4.1. Playing Fortnite-style network computer games. Complimentativeness: 70%; Cooperativeness: 60%.

For example, one player can specialise in driving cars, and the other one in shooting or whatever. 2vsW paradigm lets people feel the sense of shared interest. The drawback is that sometimes the contribution is hugely unequal (i.e. when one can play well, and the other one can’t).

4.2. Playing Portal-style, or Ibb&Obb-style games. Complimentativeness: 60%; Cooperativeness: 70%.

These are 2vsM games. The contribution is always equal, but the specialisation is often not that big. No living human enemies.

4.3. Waltz and other dancing. Complimentativeness: 90%; Cooperativeness: 90%.

One of the best surrogates. Sex roles are almost never switched. There is a shared goal.

4.4. Going somewhere with split responsibilities. Complimentativeness: 70%; Cooperativeness: 70%.

This is the aforementioned case of “one drives, the other one navigates”. Not so cool in the age of GPS.

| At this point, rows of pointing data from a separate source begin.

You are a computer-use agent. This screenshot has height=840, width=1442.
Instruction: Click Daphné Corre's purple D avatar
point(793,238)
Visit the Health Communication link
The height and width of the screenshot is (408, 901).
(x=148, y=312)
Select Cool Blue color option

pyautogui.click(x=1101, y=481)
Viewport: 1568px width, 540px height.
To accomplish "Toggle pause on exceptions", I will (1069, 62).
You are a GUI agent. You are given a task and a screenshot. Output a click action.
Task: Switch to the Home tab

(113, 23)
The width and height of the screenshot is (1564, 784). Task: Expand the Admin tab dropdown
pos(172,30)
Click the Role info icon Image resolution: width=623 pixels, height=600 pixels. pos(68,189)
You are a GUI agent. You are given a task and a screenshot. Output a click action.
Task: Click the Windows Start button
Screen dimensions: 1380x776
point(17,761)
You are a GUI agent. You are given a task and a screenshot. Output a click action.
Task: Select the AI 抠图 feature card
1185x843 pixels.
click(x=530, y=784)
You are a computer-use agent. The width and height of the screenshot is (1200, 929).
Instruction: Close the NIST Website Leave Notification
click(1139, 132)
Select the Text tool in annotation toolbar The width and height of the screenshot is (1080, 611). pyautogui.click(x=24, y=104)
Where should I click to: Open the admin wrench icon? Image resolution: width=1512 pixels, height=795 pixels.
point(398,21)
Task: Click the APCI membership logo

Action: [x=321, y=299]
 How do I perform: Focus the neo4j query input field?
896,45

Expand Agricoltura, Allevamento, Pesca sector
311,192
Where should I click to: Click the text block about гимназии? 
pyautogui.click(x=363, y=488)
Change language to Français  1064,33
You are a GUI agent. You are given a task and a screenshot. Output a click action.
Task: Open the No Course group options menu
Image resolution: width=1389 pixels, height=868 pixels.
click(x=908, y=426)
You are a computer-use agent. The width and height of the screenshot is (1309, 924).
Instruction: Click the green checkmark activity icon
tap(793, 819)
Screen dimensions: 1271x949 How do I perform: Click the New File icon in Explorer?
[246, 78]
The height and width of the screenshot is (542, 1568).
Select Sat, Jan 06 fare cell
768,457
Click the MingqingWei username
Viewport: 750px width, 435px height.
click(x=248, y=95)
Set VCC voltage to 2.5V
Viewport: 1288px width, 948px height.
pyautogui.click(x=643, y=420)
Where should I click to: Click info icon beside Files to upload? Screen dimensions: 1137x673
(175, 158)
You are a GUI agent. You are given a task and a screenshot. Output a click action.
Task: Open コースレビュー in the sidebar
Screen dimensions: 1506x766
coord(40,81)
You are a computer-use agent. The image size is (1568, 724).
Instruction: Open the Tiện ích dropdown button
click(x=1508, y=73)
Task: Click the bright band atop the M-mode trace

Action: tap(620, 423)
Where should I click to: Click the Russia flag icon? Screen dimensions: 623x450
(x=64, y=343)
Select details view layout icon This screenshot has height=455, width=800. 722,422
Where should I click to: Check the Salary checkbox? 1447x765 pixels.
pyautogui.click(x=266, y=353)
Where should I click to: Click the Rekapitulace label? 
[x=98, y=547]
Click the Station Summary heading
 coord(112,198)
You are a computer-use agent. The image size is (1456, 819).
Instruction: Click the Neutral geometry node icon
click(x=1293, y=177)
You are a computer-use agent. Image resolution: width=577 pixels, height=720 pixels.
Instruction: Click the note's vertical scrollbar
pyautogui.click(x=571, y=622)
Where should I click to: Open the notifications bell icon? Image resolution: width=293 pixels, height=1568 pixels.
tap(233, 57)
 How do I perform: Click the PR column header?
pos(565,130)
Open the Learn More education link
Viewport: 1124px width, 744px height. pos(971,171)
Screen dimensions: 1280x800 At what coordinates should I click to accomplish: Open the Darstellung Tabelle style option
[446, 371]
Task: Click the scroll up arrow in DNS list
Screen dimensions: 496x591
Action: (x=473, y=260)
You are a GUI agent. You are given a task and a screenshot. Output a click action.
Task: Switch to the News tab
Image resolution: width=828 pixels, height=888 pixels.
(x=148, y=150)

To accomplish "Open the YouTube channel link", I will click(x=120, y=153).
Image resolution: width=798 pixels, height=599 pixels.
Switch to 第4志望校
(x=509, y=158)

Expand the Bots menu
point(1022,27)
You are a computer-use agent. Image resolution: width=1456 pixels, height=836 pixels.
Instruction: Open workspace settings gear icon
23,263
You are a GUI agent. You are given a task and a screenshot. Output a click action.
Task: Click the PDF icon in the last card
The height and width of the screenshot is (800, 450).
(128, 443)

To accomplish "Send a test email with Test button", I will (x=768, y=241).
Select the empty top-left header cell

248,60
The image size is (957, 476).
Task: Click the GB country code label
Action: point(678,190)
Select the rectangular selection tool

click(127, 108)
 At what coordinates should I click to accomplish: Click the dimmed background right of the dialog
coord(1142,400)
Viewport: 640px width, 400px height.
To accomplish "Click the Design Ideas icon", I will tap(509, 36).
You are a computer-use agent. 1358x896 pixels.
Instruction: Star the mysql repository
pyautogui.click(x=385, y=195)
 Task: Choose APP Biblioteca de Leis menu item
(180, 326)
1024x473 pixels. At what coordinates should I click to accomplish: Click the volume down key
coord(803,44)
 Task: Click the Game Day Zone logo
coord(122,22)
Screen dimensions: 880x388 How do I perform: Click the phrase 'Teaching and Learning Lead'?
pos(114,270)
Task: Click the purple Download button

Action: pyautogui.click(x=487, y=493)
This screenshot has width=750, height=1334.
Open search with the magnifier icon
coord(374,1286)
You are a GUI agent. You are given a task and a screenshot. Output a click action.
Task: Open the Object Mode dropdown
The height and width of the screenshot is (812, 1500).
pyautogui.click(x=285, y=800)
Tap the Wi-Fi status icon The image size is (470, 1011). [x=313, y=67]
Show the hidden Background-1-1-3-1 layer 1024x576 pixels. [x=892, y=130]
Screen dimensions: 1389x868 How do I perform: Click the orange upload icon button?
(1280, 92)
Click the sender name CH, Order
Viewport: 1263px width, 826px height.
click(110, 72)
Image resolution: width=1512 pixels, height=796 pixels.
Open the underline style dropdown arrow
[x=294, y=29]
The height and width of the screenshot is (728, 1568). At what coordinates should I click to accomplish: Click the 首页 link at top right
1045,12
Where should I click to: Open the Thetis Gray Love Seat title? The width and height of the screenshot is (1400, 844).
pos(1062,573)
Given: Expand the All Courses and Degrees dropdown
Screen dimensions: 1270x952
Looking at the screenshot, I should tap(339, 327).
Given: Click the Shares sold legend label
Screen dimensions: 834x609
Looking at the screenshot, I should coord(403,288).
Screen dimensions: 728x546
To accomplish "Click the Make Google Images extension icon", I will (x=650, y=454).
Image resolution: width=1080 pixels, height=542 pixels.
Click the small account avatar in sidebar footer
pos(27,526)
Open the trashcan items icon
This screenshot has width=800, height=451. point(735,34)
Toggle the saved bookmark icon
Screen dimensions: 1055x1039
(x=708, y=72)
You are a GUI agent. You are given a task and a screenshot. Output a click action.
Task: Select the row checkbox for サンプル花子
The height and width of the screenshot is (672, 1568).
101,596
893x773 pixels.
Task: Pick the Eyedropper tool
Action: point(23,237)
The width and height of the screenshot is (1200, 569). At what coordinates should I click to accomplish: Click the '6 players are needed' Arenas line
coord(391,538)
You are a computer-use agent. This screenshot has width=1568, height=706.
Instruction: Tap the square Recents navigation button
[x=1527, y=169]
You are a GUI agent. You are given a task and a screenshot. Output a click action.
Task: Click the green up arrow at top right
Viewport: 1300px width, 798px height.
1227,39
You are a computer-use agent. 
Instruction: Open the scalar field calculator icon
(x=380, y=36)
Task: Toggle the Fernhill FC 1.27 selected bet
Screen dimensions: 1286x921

4.5. Joint scientific work. Complimentativeness: varies, Cooperativeness: varies.

We write a research work together. You propose a theory, I measure the data. You clean the data, I write the data analysis code.

4.6. Playing/Singing in a band. Complimentativeness: 90%, Cooperativeness: 90%.

An excellent choice. If you can play anything.

4.7. Playing tennis, ping pong, chess. Complimentativeness: 30%; Cooperativeness: 70%.

Mentioned above. Not a very good option actually.

4.9. Sport that requires assistance, like stretching. Complimentativeness: 30%; Cooperativeness: 90%.

These are that kinds of sports that can be done alone, but are just much better together. Stretching is one of the example, when your own muscles are just not convenient enough.

4.10. Writing and editing. Complimentativeness: 50%; Cooperativeness: 90%.

Don’t let uncooperative people edit your text, hence high cooperativeness. Complimentativeness is arguable.

The drawback is that this is a very hard thing, so feels more like a job than a leisure. Still, can help you placate the sexual instinct if no other options present.

4.11. Paired programming. Complimentativeness: 30%; Cooperativeness: 50%.

Despite the low scores, one of the best feelings in the world. If you both know programming though. One person is writing the code, the other one is commenting and suggesting improvements, and spotting mistakes.

4.12. Developing the same software project. Complimentativeness: 70%; Cooperativeness: 70%.

Works especially well if you have spaghetti code. Unfortunately, can be hugely imbalanced. Also becomes less sexy the better programmers you become.

4.13. Tandem-bicycle. Complimentativeness: 70%; Cooperativeness: 70%.

A better version of the “driving together”. The stronger partner is probably better at the back seat.

4.14. Reading a play role-by-role. Complimentativeness: 30%; Cooperativeness: 70%.

Not an activity you can easily invite someone to do, but if you share a common fondness of some author, it may work.

4.15. Others.

This entry is for the activities that are either not that good, or are too explicitly sexual, but it’s still worth mentioning them.

  • Massage. Low cooperation.
  • Shibari, Kinbaku, Artsy bondage and the like. Too sexual.
  • Drinking coffee together.
  • Going to a museum, cinema, lecture, party together.
  • Language exchange. Meh, didn’t work for me.
  • Shooting and bringing the ammo. (A Russian joke.)
  • Cooking together. (A Chinese thing.)
  • Sewing together. (And other crafting.)
  • Playing board games (created for 2 people max - chess, checkers, Jackal, Uno).